06.06.2024
Herausforderungen und Perspektiven der Verkehrswende
Der öffentliche Personenverkehr befindet sich in einer Zeit des Umbruchs. Durch das Deutschland-Ticket sollen Fahrgäste zum Umstieg auf Busse und Bahnen bewegt und somit zum Klimaschutz beigetragen werden, doch zugleich leidet die Branche, wie andere auch, unter Personalmangel und Energiekosten. Sie muss ihre Infrastruktur modernisieren – in letzter Zeit auch verstärkt elektrifizieren – während die Politik über eine nachhaltige Finanzierung noch streitet, denn der öffentliche Personenverkehr bedarf massiver staatlicher Zuschüsse.
Ingo Wortmann, Präsident des Verbandes Deutscher Verkehrsunternehmen (VDV), früher bei der SWU Verkehr und nun bei der Münchner Verkehrsgesellschaft (MVG) in leitender Funktion, präsentierte diese Herausforderungen bei seinem Vortrag mit anschließender Diskussion am 6.6.24 im ROXY Ulm anschaulich. Das interessierte Publikum stellte zahlreiche Fragen.
Die fortschreitende Digitalisierung wird für die Fahrgäste natürlich bei Echtzeit-Abfahrtsinformationen, Fahrplan-Apps und elektronischen Tickets am deutlichsten, aber hinter den Kulissen müssen z.B. auch Bahn-Stellwerke modernisiert werden und autonome, also selbstfahrende Busse und Bahnen befinden sich zumindest in Erprobung. Der Weg zu ihrer weiten Verbreitung ist aber noch lang und ein gewisser Pool an Fahrpersonal müsste für den Fall von Störungen dennoch in der Nähe vorgehalten werden.
Das Konzept von Oberleitungsbussen findet Wortmann weiterhin interessant, denn in Kombination mit Batterietechnik werden auch Unterbrechungen der Oberleitung bzw. ein Verlassen der Trasse möglich. Es hat sich im Bereich der Elektrobusse ohnehin herausgestellt, dass es die Haltbarkeit von Fahrzeug-Akkus fördert, wenn diese zwischendrin immer wieder nachgeladen werden, anstatt sie leer zu fahren. Bei allen technischen Möglichkeiten erkannte Wortmann aber auch Nachteile dadurch, dass sich die jeweiligen lokalen Fahrzeug-Plattformen oft stark voneinander unterscheiden.

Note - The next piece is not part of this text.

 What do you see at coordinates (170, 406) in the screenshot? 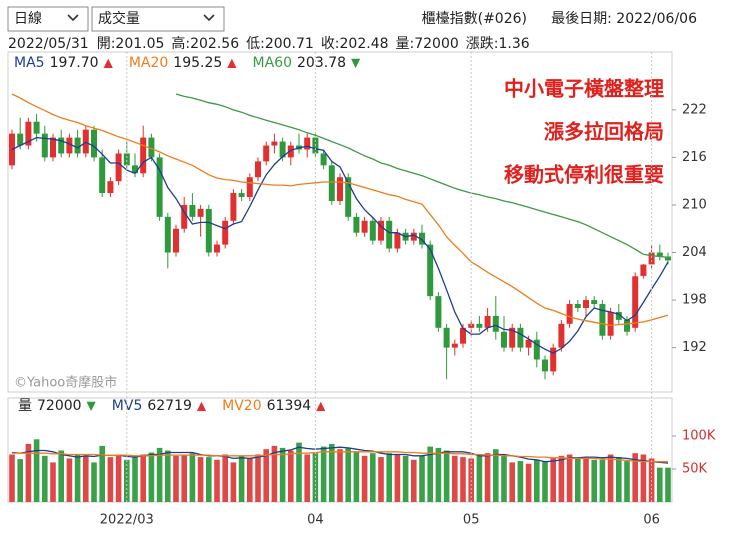
I see `legend-value: 62719` at bounding box center [170, 406].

Kreative Lösungen braucht es nicht nur bei Digitalisierung und Elektrifizierung, sondern auch bei der Personalgewinnung, denn über 20% des Fahrpersonals geht bis 2030 altersbedingt in Ruhestand, weitere gut 20% sieht man als Mehrbedarf durch die „Verkehrswende“ und über 40% der Verkehrsunternehmen mussten ihren Betrieb bereits 2023 aufgrund von Personalknappheit einschränken. Es werden bereits Fahrer im Ausland angeworben, ihnen mitunter auch Wohnungen vermittelt, doch auch um die bisher mit knapp 20% in diesem Beruf stark unterrepräsentierten Frauen wird stärker geworben.
Weitere Innovationen beinhalten zum Erreichen weniger nachgefragter Orte „on demand“-Verkehre, also Busse und Taxen auf Anforderung, teilweise auch selbstfahrend. Wichtig für die Akzeptanz ist der zeitlich und von der Infrastruktur her abgestimmte Umstieg der Fahrgäste von Bahnen auf Busse, sowie auch auf Fahrräder und Elektroroller. Der Blick ins In- und Ausland zeigt aber auch, dass der öffentliche Personenverkehr ins Stadtbild passen sollte und so rücken auch Design- und Gestaltungsfragen bei Fahrzeugen und Trassen immer stärker ins Blickfeld der Planer.